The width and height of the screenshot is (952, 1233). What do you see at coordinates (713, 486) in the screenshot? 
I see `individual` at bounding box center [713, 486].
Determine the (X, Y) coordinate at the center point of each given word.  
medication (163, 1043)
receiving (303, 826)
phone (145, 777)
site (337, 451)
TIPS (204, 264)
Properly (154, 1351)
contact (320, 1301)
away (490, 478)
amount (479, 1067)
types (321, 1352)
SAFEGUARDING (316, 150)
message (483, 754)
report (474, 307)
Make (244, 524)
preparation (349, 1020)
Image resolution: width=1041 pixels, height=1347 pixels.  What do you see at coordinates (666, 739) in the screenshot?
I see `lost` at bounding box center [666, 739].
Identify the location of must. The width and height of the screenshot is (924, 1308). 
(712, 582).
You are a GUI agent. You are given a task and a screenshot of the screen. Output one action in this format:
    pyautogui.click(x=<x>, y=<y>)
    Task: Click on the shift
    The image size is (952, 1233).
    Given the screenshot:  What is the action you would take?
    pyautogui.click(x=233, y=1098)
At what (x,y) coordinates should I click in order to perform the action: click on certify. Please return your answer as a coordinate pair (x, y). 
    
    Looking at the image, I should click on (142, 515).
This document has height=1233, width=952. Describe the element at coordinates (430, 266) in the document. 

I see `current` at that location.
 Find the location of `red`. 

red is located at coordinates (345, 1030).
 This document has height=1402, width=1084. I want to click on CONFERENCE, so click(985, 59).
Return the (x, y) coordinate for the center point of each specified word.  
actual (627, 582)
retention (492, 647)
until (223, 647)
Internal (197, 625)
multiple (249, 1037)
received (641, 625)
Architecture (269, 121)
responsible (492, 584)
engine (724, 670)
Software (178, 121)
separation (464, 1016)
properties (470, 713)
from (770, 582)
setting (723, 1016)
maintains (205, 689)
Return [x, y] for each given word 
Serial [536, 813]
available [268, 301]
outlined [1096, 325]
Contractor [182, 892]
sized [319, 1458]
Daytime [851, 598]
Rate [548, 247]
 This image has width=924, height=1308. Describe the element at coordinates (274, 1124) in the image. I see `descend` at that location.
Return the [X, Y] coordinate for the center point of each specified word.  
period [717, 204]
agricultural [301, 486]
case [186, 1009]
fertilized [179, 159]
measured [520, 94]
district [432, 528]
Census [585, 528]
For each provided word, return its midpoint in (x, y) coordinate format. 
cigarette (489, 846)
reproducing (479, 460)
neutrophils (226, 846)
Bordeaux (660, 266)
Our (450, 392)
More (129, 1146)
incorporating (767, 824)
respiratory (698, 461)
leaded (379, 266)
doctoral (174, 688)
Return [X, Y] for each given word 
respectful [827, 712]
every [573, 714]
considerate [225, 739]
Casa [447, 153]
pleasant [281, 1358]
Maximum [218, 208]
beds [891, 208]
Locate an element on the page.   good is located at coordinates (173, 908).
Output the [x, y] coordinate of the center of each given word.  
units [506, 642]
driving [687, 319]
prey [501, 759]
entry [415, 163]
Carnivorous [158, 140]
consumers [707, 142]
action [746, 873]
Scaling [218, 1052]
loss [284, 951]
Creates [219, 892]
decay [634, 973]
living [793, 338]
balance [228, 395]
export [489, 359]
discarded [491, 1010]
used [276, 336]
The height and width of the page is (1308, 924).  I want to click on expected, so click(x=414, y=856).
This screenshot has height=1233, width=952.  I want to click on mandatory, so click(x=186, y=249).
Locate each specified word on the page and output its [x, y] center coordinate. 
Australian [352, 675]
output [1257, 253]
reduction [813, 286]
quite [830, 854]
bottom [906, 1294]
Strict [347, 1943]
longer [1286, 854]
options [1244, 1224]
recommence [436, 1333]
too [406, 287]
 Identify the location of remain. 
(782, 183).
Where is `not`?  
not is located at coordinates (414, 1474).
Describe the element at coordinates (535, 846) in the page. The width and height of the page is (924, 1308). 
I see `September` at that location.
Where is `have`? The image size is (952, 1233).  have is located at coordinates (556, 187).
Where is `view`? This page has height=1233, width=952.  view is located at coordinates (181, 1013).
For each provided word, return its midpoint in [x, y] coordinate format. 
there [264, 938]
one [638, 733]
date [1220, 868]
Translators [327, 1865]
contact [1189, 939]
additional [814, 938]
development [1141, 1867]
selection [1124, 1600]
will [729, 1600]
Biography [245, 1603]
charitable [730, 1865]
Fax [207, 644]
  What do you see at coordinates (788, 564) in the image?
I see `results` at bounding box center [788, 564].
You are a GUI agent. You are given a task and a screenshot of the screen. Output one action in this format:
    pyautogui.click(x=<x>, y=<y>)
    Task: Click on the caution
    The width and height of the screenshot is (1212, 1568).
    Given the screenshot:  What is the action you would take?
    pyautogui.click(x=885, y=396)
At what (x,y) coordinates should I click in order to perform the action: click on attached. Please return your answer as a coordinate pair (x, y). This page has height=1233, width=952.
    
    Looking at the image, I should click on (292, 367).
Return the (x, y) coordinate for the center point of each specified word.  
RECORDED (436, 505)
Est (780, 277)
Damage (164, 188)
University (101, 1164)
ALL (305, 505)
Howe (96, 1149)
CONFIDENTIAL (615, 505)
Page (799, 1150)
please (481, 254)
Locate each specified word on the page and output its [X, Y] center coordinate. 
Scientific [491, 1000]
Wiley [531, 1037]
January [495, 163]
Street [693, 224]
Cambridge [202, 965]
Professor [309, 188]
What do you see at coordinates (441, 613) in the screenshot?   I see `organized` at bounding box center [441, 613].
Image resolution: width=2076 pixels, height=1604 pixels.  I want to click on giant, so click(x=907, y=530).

# Énoncé
Présentez l'ensemble des enregistrements ci-dessus sous la forme d'une liste numérotée, en omettant les lignes vides.

# Solution proposée
1. The width and height of the screenshot is (952, 1233). What do you see at coordinates (713, 486) in the screenshot? 
2. I see `individual` at bounding box center [713, 486].
3. Determine the (X, Y) coordinate at the center point of each given word.  
4. medication (163, 1043)
5. receiving (303, 826)
6. phone (145, 777)
7. site (337, 451)
8. TIPS (204, 264)
9. Properly (154, 1351)
10. contact (320, 1301)
11. away (490, 478)
12. amount (479, 1067)
13. types (321, 1352)
14. SAFEGUARDING (316, 150)
15. message (483, 754)
16. report (474, 307)
17. Make (244, 524)
18. preparation (349, 1020)
19. Image resolution: width=1041 pixels, height=1347 pixels.  What do you see at coordinates (666, 739) in the screenshot?
20. I see `lost` at bounding box center [666, 739].
21. Identify the location of must. The width and height of the screenshot is (924, 1308). 
22. (712, 582).
23. You are a GUI agent. You are given a task and a screenshot of the screen. Output one action in this format:
24.     pyautogui.click(x=<x>, y=<y>)
25.     Task: Click on the shift
26.     The image size is (952, 1233).
27.     Given the screenshot:  What is the action you would take?
28.     pyautogui.click(x=233, y=1098)
29. At what (x,y) coordinates should I click in order to perform the action: click on certify. Please return your answer as a coordinate pair (x, y). 
30.     Looking at the image, I should click on (142, 515).
31. This document has height=1233, width=952. Describe the element at coordinates (430, 266) in the document. 
32. I see `current` at that location.
33.  Find the location of `red`. 
34. red is located at coordinates (345, 1030).
35.  This document has height=1402, width=1084. I want to click on CONFERENCE, so click(985, 59).
36. Return the (x, y) coordinate for the center point of each specified word.  
37. actual (627, 582)
38. retention (492, 647)
39. until (223, 647)
40. Internal (197, 625)
41. multiple (249, 1037)
42. received (641, 625)
43. Architecture (269, 121)
44. responsible (492, 584)
45. engine (724, 670)
46. Software (178, 121)
47. separation (464, 1016)
48. properties (470, 713)
49. from (770, 582)
50. setting (723, 1016)
51. maintains (205, 689)
52. Return [x, y] for each given word 
53. Serial [536, 813]
54. available [268, 301]
55. outlined [1096, 325]
56. Contractor [182, 892]
57. sized [319, 1458]
58. Daytime [851, 598]
59. Rate [548, 247]
60.  This image has width=924, height=1308. Describe the element at coordinates (274, 1124) in the image. I see `descend` at that location.
61. Return the [X, Y] coordinate for the center point of each specified word.  
62. period [717, 204]
63. agricultural [301, 486]
64. case [186, 1009]
65. fertilized [179, 159]
66. measured [520, 94]
67. district [432, 528]
68. Census [585, 528]
69. For each provided word, return its midpoint in (x, y) coordinate format. 
70. cigarette (489, 846)
71. reproducing (479, 460)
72. neutrophils (226, 846)
73. Bordeaux (660, 266)
74. Our (450, 392)
75. More (129, 1146)
76. incorporating (767, 824)
77. respiratory (698, 461)
78. leaded (379, 266)
79. doctoral (174, 688)
80. Return [X, Y] for each given word 
81. respectful [827, 712]
82. every [573, 714]
83. considerate [225, 739]
84. Casa [447, 153]
85. pleasant [281, 1358]
86. Maximum [218, 208]
87. beds [891, 208]
88. Locate an element on the page.   good is located at coordinates (173, 908).
89. Output the [x, y] coordinate of the center of each given word.  
90. units [506, 642]
91. driving [687, 319]
92. prey [501, 759]
93. entry [415, 163]
94. Carnivorous [158, 140]
95. consumers [707, 142]
96. action [746, 873]
97. Scaling [218, 1052]
98. loss [284, 951]
99. Creates [219, 892]
100. decay [634, 973]
101. living [793, 338]
102. balance [228, 395]
103. export [489, 359]
104. discarded [491, 1010]
105. used [276, 336]
106. The height and width of the page is (1308, 924).  I want to click on expected, so click(x=414, y=856).
107. This screenshot has height=1233, width=952.  I want to click on mandatory, so click(x=186, y=249).
108. Locate each specified word on the page and output its [x, y] center coordinate. 
109. Australian [352, 675]
110. output [1257, 253]
111. reduction [813, 286]
112. quite [830, 854]
113. bottom [906, 1294]
114. Strict [347, 1943]
115. longer [1286, 854]
116. options [1244, 1224]
117. recommence [436, 1333]
118. too [406, 287]
119.  Identify the location of remain. 
120. (782, 183).
121. Where is `not`?  
122. not is located at coordinates (414, 1474).
123. Describe the element at coordinates (535, 846) in the page. The width and height of the page is (924, 1308). 
124. I see `September` at that location.
125. Where is `have`? The image size is (952, 1233).  have is located at coordinates (556, 187).
126. Where is `view`? This page has height=1233, width=952.  view is located at coordinates (181, 1013).
127. For each provided word, return its midpoint in [x, y] coordinate format. 
128. there [264, 938]
129. one [638, 733]
130. date [1220, 868]
131. Translators [327, 1865]
132. contact [1189, 939]
133. additional [814, 938]
134. development [1141, 1867]
135. selection [1124, 1600]
136. will [729, 1600]
137. Biography [245, 1603]
138. charitable [730, 1865]
139. Fax [207, 644]
140.   What do you see at coordinates (788, 564) in the image?
141. I see `results` at bounding box center [788, 564].
142. You are a GUI agent. You are given a task and a screenshot of the screen. Output one action in this format:
143.     pyautogui.click(x=<x>, y=<y>)
144.     Task: Click on the caution
145.     The width and height of the screenshot is (1212, 1568).
146.     Given the screenshot:  What is the action you would take?
147.     pyautogui.click(x=885, y=396)
148. At what (x,y) coordinates should I click in order to perform the action: click on attached. Please return your answer as a coordinate pair (x, y). This page has height=1233, width=952.
149.     Looking at the image, I should click on (292, 367).
150. Return the (x, y) coordinate for the center point of each specified word.  
151. RECORDED (436, 505)
152. Est (780, 277)
153. Damage (164, 188)
154. University (101, 1164)
155. ALL (305, 505)
156. Howe (96, 1149)
157. CONFIDENTIAL (615, 505)
158. Page (799, 1150)
159. please (481, 254)
160. Locate each specified word on the page and output its [X, Y] center coordinate. 
161. Scientific [491, 1000]
162. Wiley [531, 1037]
163. January [495, 163]
164. Street [693, 224]
165. Cambridge [202, 965]
166. Professor [309, 188]
167. What do you see at coordinates (441, 613) in the screenshot?   I see `organized` at bounding box center [441, 613].
168. Image resolution: width=2076 pixels, height=1604 pixels.  I want to click on giant, so click(x=907, y=530).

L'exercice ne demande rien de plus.